Growing up
I continue to beg God for grace and to help me set aside this stupid pride that makes it so difficult to not rebel. I am not even sure what I am supposed to be NOT rebelling against half the time, but it makes it really hard to just sit with God when I know He isn't telling me to go away or just go have babies or whatever the drama of the moment is. Even as I realize in the depths of my heart that I am a woman, (yes, I understand it needn't take that much time to figure it out, but somehow I thought there was a loop hole or that maybe the "priesthood of all believers" really was ALL believers, not just those with certain anatomy) God has not let His pull on my heart or my spirit lessen. Somehow I started feeling just a little normal (not abnormal anyway about this hold He has on me) but then it hits me again, in waves like nausea. I find my prayer has been a little impatient lately-"Dude, what do you want me to do?" I would do anything, except the thing I would most like to do-set aside this pride-I cannot do. UGH!

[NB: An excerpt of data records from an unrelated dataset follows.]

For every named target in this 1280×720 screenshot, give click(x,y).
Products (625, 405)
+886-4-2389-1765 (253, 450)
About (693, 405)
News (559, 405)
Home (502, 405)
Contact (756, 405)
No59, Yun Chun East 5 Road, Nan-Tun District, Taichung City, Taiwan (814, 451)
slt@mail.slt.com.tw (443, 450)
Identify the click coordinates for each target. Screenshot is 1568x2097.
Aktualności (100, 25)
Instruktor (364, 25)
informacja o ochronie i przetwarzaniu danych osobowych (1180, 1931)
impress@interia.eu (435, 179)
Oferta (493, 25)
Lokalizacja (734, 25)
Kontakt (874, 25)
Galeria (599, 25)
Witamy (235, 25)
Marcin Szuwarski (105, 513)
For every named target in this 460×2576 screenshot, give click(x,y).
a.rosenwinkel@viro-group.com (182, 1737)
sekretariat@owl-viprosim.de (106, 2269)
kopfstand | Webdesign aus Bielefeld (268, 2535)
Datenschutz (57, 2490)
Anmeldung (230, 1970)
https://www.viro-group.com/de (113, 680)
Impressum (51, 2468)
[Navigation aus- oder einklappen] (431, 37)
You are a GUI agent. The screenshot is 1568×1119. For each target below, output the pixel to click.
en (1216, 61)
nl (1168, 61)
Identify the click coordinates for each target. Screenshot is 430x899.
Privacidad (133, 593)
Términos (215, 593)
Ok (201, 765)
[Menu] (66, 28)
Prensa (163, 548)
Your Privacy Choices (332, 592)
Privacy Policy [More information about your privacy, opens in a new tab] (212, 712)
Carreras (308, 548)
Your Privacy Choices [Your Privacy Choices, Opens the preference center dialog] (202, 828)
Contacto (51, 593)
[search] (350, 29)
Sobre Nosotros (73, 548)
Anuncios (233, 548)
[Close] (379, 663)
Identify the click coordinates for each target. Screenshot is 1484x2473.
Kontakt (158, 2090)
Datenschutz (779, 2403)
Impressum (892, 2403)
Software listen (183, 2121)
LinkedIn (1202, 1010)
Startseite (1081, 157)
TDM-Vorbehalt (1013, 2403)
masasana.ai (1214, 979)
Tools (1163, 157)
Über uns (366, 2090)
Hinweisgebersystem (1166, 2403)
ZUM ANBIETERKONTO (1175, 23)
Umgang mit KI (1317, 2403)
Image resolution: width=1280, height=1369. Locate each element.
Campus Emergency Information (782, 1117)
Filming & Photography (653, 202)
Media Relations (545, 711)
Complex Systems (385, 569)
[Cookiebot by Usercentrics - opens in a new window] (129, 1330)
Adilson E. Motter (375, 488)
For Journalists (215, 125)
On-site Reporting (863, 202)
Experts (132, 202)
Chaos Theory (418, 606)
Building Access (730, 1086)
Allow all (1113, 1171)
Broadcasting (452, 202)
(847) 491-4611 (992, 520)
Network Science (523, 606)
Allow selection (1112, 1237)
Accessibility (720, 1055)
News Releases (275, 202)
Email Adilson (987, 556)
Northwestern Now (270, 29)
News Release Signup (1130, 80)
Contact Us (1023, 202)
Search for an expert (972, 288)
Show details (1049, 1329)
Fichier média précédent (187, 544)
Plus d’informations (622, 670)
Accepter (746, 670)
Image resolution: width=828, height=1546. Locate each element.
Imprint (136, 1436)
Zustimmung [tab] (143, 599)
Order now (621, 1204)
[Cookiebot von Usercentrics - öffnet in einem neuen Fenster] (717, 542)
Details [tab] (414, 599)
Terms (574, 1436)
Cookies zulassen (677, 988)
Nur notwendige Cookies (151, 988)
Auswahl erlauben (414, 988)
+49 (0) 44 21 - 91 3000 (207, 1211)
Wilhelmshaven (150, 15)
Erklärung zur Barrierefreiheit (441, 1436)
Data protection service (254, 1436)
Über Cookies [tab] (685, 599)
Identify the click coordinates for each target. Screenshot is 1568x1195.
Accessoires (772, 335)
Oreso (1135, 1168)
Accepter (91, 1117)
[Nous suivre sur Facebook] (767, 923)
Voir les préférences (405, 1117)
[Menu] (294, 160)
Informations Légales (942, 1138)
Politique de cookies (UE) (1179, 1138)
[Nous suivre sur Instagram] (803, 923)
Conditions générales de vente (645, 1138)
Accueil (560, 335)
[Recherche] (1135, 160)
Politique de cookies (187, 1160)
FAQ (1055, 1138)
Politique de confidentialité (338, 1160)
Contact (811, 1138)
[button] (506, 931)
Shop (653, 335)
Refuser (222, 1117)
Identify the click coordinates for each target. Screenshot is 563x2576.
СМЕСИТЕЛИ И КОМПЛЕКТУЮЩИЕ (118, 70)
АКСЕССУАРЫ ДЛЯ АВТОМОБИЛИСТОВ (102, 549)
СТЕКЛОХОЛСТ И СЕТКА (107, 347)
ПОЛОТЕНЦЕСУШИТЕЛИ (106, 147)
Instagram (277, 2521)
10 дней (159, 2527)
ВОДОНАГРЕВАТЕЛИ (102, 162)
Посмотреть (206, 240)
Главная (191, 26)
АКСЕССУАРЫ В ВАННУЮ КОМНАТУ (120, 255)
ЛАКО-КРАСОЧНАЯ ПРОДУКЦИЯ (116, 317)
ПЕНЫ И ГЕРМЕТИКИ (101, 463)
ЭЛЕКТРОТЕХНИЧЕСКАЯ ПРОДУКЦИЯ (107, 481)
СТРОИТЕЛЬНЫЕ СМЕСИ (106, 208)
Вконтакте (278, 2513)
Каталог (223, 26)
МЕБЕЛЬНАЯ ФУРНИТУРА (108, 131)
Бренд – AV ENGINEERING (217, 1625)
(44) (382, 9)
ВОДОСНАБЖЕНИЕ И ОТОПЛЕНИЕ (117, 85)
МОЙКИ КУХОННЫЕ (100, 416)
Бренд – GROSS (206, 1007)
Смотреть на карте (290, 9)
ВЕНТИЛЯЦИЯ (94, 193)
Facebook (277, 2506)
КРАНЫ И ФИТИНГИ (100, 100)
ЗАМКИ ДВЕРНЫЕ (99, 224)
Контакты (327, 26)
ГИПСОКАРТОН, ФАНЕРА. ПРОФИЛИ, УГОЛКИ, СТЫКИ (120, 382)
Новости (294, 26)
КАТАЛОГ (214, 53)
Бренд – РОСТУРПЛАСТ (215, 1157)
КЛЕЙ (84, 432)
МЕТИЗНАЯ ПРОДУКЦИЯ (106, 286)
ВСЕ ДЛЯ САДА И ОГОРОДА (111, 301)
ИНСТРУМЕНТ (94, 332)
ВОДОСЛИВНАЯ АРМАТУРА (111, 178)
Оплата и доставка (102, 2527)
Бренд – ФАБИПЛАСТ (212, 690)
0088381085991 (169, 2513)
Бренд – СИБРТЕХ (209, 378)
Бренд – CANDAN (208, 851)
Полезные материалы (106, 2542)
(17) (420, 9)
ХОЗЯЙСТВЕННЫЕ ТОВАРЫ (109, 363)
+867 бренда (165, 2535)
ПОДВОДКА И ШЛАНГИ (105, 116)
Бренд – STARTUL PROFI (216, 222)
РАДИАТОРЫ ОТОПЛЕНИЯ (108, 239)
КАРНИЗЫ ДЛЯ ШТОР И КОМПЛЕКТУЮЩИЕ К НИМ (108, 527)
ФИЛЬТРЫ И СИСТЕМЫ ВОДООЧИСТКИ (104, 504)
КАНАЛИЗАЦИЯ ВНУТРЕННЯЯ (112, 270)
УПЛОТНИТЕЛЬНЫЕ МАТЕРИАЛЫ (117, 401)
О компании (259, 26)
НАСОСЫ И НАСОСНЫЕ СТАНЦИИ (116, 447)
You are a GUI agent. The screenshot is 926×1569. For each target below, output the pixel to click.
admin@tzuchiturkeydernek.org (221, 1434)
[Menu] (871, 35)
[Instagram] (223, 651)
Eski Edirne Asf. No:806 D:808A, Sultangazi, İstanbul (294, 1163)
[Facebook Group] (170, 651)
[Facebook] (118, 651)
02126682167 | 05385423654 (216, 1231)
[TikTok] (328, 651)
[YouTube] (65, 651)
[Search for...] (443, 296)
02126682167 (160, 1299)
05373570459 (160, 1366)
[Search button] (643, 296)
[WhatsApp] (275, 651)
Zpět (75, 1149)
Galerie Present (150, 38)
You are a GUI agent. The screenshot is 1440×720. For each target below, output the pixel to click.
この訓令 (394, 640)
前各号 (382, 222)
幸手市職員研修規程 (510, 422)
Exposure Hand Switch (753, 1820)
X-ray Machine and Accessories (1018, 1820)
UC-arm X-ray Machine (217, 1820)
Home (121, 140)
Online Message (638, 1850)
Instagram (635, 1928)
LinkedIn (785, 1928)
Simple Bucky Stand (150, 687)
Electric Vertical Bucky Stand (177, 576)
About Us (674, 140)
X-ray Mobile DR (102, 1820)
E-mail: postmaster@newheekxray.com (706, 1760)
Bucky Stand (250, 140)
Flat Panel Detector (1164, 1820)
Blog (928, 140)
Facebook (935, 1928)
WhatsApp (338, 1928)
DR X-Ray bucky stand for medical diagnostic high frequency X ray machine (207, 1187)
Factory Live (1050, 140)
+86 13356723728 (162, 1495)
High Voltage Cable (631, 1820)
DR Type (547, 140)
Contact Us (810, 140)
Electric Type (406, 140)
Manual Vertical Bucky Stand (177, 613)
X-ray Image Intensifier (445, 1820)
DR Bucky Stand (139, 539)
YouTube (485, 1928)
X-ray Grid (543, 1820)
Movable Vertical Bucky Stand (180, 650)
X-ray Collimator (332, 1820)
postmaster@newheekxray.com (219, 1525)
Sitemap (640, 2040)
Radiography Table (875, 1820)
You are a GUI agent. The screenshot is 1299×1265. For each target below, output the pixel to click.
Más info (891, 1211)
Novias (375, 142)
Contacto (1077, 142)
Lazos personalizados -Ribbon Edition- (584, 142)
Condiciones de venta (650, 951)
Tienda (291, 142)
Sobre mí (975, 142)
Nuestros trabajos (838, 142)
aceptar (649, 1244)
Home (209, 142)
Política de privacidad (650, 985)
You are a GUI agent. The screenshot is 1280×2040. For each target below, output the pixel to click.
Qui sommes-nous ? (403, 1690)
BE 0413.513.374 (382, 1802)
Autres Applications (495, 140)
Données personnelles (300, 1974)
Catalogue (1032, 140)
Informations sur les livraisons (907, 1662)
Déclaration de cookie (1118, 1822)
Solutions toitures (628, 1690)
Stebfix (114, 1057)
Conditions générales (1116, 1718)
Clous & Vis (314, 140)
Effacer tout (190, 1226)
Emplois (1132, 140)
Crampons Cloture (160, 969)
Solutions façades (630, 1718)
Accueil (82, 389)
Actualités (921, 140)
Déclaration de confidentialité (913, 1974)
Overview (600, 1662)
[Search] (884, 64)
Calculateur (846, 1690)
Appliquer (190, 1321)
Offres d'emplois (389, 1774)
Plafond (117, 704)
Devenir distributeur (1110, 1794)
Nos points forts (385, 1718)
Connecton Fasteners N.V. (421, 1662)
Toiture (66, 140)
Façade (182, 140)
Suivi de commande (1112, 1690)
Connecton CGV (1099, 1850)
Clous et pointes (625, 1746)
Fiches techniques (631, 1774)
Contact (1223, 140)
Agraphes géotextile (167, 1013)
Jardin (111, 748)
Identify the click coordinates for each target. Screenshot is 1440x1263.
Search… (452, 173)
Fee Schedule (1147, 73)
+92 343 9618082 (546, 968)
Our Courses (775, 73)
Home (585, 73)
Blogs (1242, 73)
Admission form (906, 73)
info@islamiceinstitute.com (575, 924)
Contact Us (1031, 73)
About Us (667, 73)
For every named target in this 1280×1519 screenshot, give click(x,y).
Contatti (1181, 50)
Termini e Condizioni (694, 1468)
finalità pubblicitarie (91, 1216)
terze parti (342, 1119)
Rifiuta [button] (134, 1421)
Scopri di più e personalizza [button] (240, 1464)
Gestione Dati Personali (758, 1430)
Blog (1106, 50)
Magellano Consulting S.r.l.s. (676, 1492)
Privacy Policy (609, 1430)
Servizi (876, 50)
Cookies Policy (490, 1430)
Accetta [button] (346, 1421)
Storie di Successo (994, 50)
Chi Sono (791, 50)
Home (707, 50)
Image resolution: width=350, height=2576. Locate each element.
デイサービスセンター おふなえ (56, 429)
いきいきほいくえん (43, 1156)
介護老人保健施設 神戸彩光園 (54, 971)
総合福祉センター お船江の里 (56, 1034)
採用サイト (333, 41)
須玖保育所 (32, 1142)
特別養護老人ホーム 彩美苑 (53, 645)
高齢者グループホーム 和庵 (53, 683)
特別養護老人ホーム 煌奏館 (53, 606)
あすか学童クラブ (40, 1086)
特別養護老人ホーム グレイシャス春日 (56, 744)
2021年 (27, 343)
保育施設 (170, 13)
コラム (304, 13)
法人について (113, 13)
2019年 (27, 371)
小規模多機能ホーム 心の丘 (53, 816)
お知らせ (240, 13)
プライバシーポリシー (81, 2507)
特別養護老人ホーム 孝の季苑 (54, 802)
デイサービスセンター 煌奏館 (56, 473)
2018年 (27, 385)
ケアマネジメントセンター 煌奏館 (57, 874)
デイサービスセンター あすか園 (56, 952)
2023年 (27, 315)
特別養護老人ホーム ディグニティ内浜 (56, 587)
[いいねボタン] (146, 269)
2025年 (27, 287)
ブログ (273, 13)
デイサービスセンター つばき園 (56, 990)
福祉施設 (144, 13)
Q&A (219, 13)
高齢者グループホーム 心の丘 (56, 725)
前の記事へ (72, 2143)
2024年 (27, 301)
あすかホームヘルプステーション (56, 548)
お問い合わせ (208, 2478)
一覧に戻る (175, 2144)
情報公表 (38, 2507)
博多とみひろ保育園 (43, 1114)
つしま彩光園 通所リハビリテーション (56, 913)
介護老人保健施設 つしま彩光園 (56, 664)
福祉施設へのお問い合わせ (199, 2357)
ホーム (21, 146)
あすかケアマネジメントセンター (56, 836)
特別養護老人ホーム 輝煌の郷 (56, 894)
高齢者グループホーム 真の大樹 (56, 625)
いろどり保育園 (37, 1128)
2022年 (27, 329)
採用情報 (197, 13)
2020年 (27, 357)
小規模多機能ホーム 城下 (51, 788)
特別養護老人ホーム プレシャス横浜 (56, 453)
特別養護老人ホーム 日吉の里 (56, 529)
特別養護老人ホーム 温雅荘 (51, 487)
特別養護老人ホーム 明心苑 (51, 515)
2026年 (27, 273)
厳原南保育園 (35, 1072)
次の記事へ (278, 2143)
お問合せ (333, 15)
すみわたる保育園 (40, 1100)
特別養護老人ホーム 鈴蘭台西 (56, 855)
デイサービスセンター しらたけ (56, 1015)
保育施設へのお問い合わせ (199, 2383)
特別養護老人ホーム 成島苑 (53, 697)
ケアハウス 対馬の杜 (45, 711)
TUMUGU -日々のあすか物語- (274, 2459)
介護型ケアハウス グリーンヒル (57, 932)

Yes, I am a woman. I love God. He wants me to participate with Him. He wants me to lead others to Him, to love them, to help them. I am not just supposed to have babies and quietly wait for some man to get something going, to take over. My husband knows this. He loves and encourages me for who he knows me to be. Many around me know this also and accept it. Why is it so hard for me?
Father, I am not sure what you want for me, but I sincerely want Your will to be done, not mine. Help me trust you.